Discipline for Beginners

There came a time recently with my 4-year-old son when the usual time-out routine wasn’t doing the trick. After some out-of-bounds behavior, we would send him to his room for the prescribed time, and he would emerge with a somewhat heartfelt “sorry” and proceed a short time later to another offense.

He was testing boundaries and authority, and I decided a stiffer dose of discipline was needed. Even after he expressed sorrow for a serious offense, I began taking away privileges, such as watching videos or playing with his favorite Pooh Bear and Tigger figures. “One more time and there are no videos for the rest of the day and tomorrow,” I would announce.

Well, one week my son ran up a debt of four whole days without videos. Halfway through the punishment period, feeling deeply the loss of his faithful TV friends, he came to me with a long face of true penitence and asked for one day to be taken off the list.

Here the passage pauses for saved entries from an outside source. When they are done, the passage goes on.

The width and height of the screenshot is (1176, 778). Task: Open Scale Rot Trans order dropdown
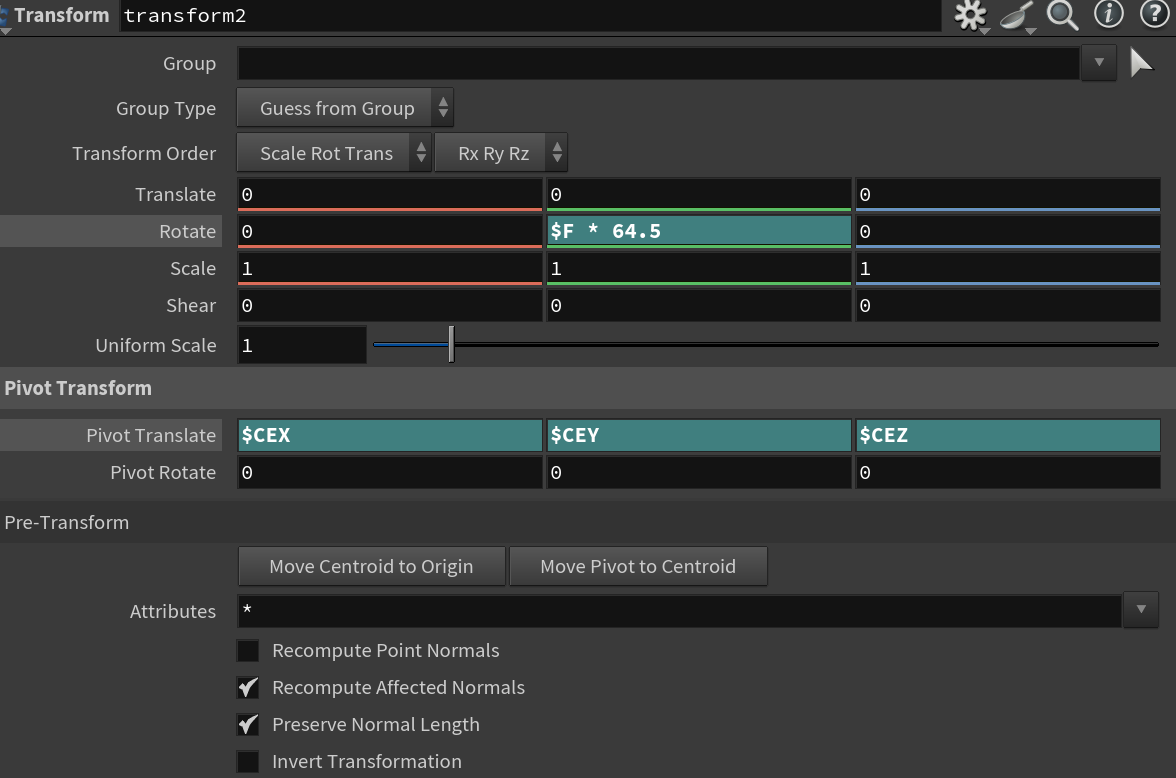point(334,153)
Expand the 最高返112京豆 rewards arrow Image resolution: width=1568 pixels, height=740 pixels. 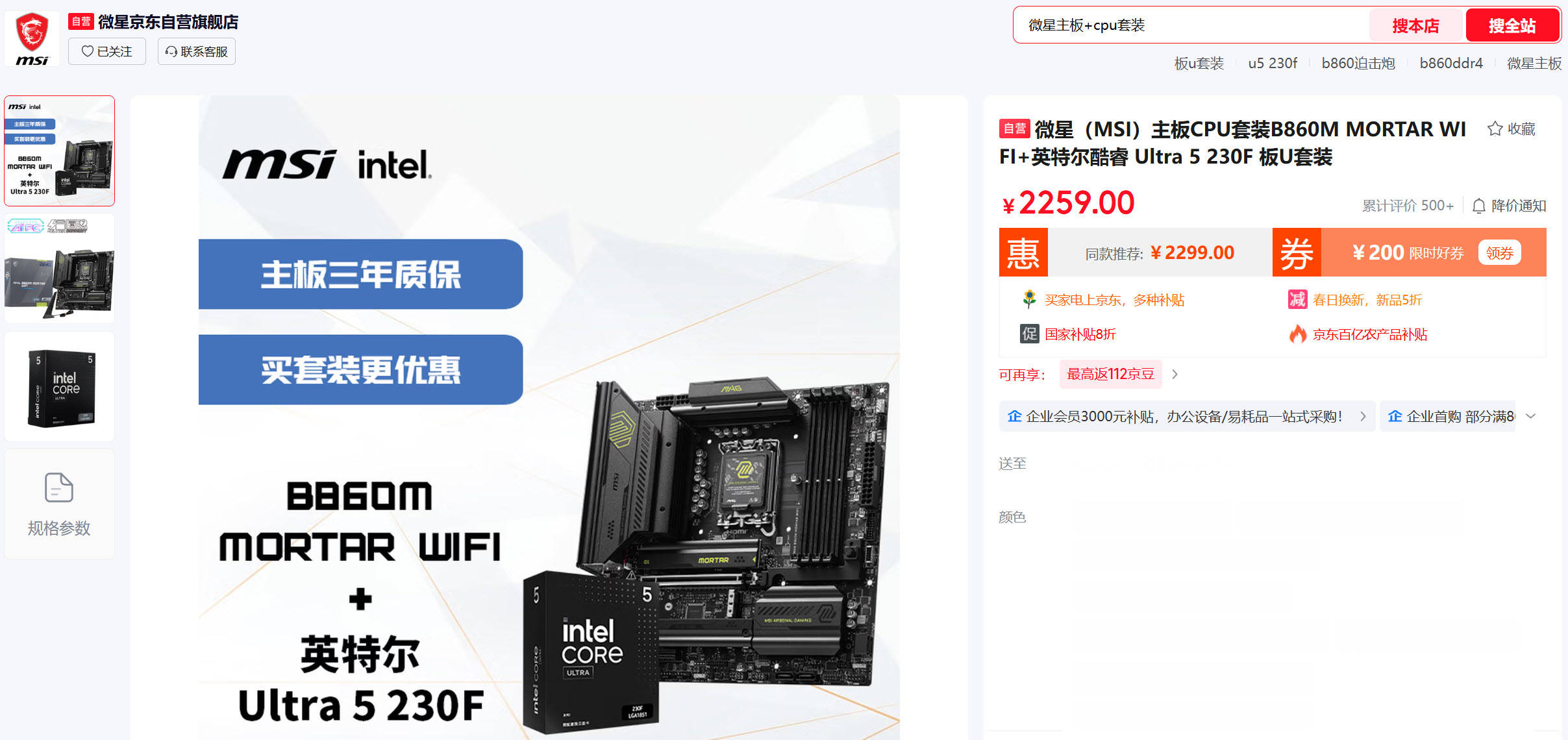[1175, 375]
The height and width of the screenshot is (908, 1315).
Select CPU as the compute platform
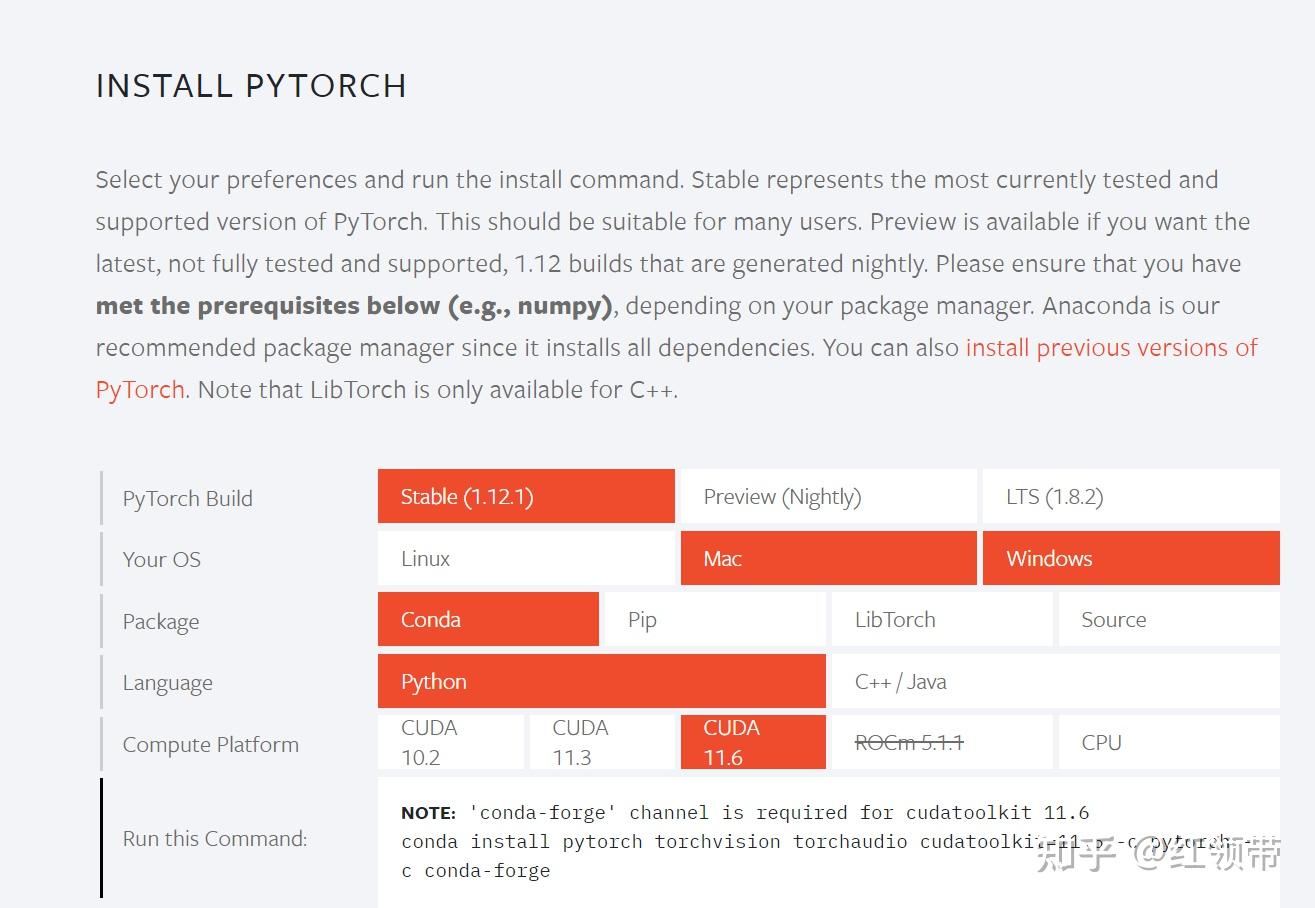coord(1168,742)
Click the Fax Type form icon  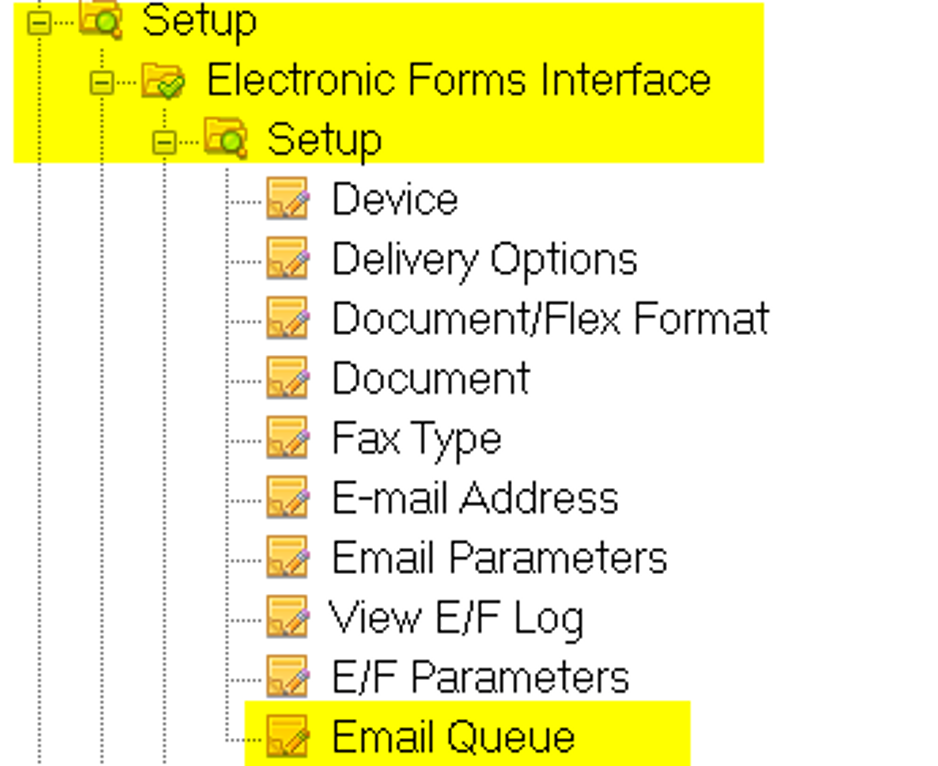pos(288,437)
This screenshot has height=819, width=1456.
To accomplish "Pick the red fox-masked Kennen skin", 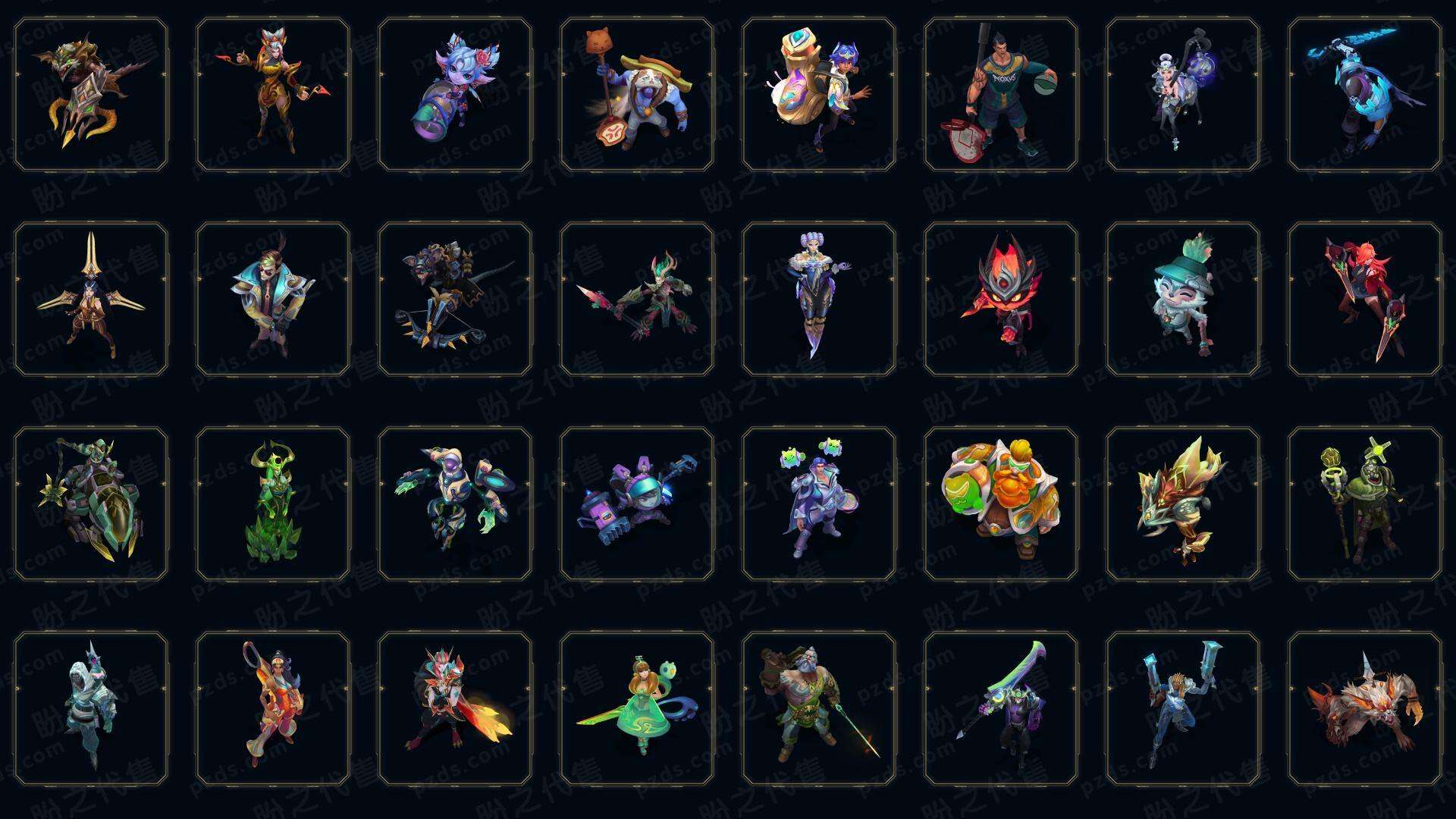I will click(x=1001, y=299).

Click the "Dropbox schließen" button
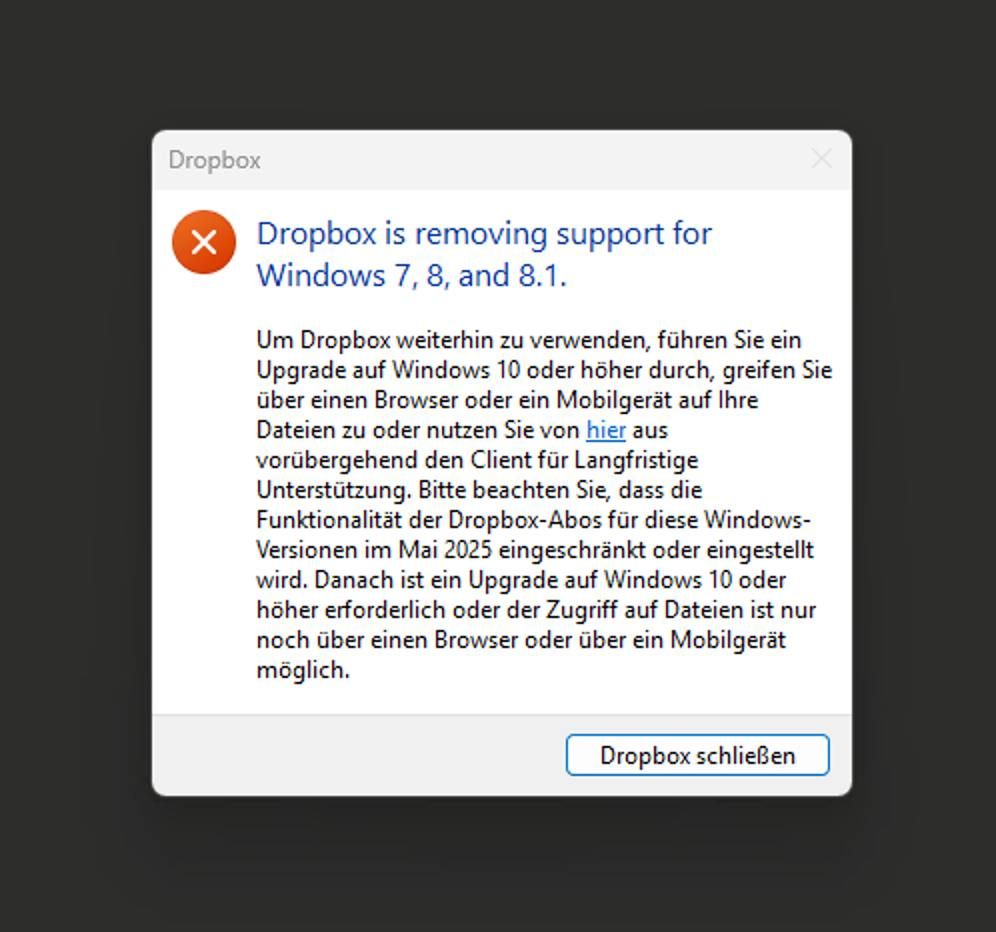[697, 755]

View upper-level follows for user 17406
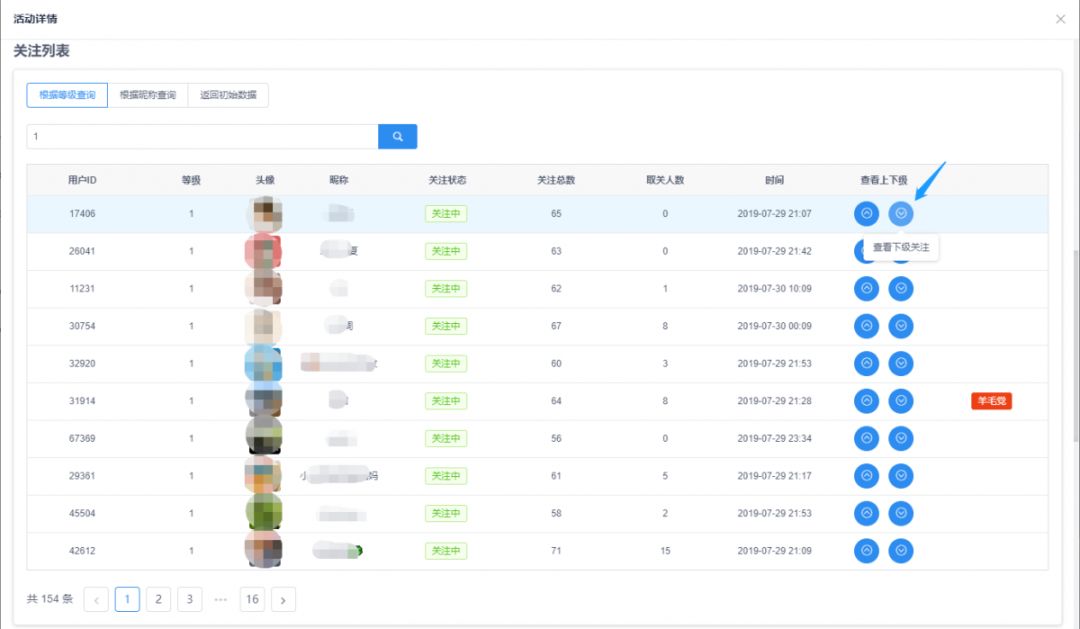coord(866,214)
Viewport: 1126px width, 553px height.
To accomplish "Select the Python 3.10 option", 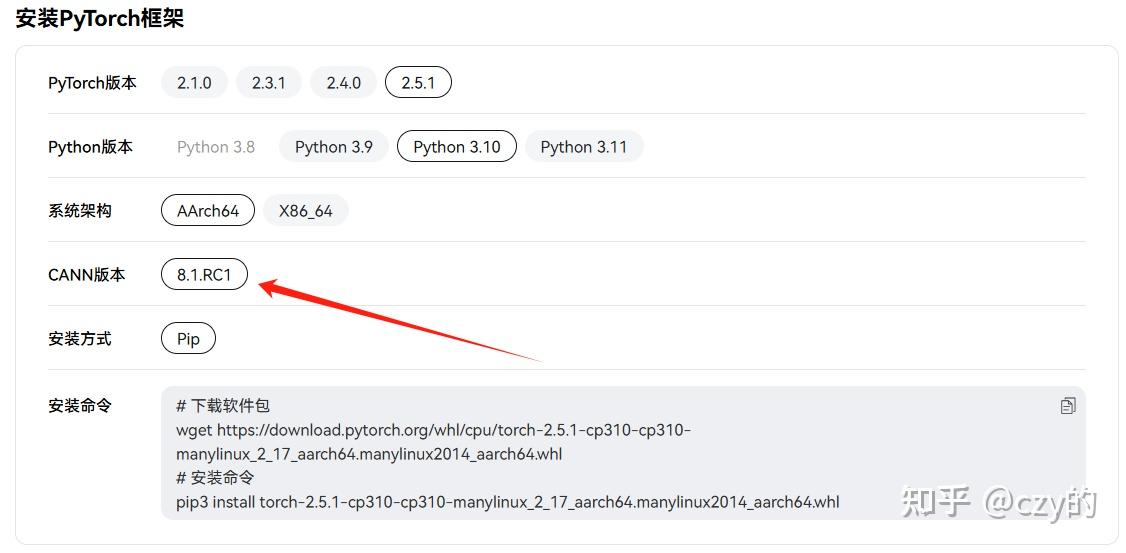I will (x=457, y=147).
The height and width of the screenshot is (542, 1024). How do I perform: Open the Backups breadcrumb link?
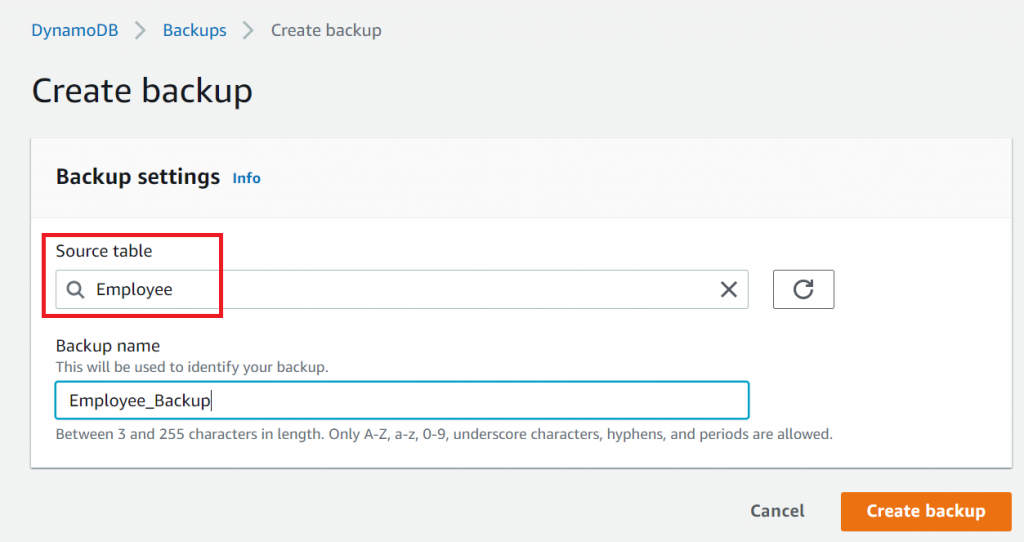[195, 30]
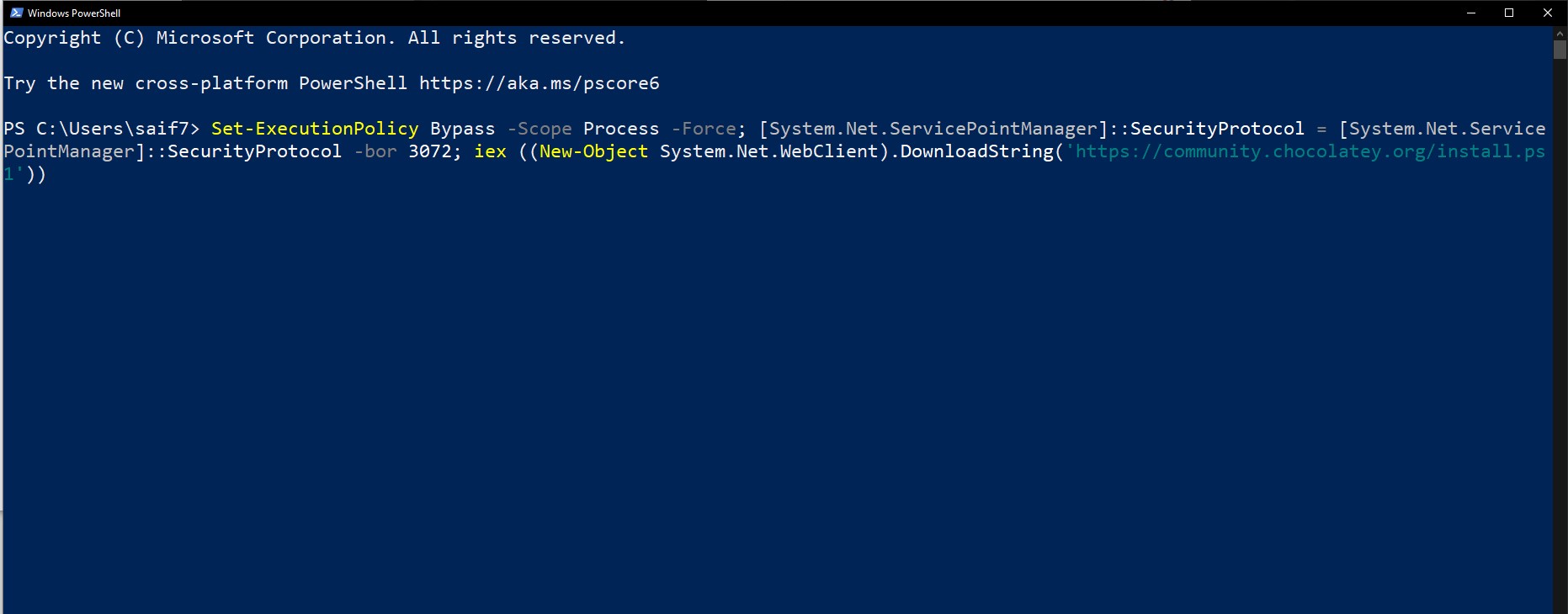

I was struck, not just with the sincerity of his sorrow but with the nature of his request. He didn’t ask to watch a video right then – he seemed to have a sense that some degree of punishment was still just. He asked only for time to be taken from his personal “purgatory.”

Yes, I said, I’ll reduce the punishment by a day if he would be extra good the rest of the afternoon and evening.

This routine was difficult for me to maintain, given my easy-going nature and eagerness to see my son’s smile. But I took the harder road and risked seeing the tears and frustration in his face.

Wondering if my thoughts about discipline were sound, I called an expert, psychologist Dr. Ray Guarendi, who writes the “Family Matters” column for the National Catholic Register. His personal experience includes bringing up 10 children with his wife.

“You’ve tapped into a truth of modern parenting,” he said. “What has been called discipline is really a watered down version that is presented for popular consumption. Time out is not the whole story. Consistently bad behavior merits consistently strong discipline. Our children will test the limits, and we must be prepared to show them that we are serious when we say something is wrong.”

 “What we need to do as parents is take a much stronger approach to discipline,” Guarendi said.

Scott Hahn, in his book Scripture Matters (Emmaus Road, 2003), writes, “One of the marvels of God’s plan is that He has given fathers a priesthood and priests a fatherhood. Within the family, the father stands before God as a priest and mediator. Within the Church, the priest stands before his parish as a father.

“This is a powerful truth. And it is more than a metaphor. It is something profoundly sacramental, and built into the fabric of God’s plan – from the very beginning.”

Perhaps I’m on the right track, as long as I remember that he who disciplines must be open to the discipline of the Father of all. As St. Paul says, “My sons, do not disdain the discipline of the Lord, nor lose heart when he reproves you. For whom the Lord loves, he disciplines; he scourges every son he receives” (Hebrews 12:6).

These can sound like hard words in a culture that views bad behavior in secular psychological terms, and treats troublesome kids with various prescription drugs.

Yet I think many parents would be more willing to impose discipline if they were given more positive models. You may spare the rod, but keep discipline consistent and significant. Your child will be the winner in years to come.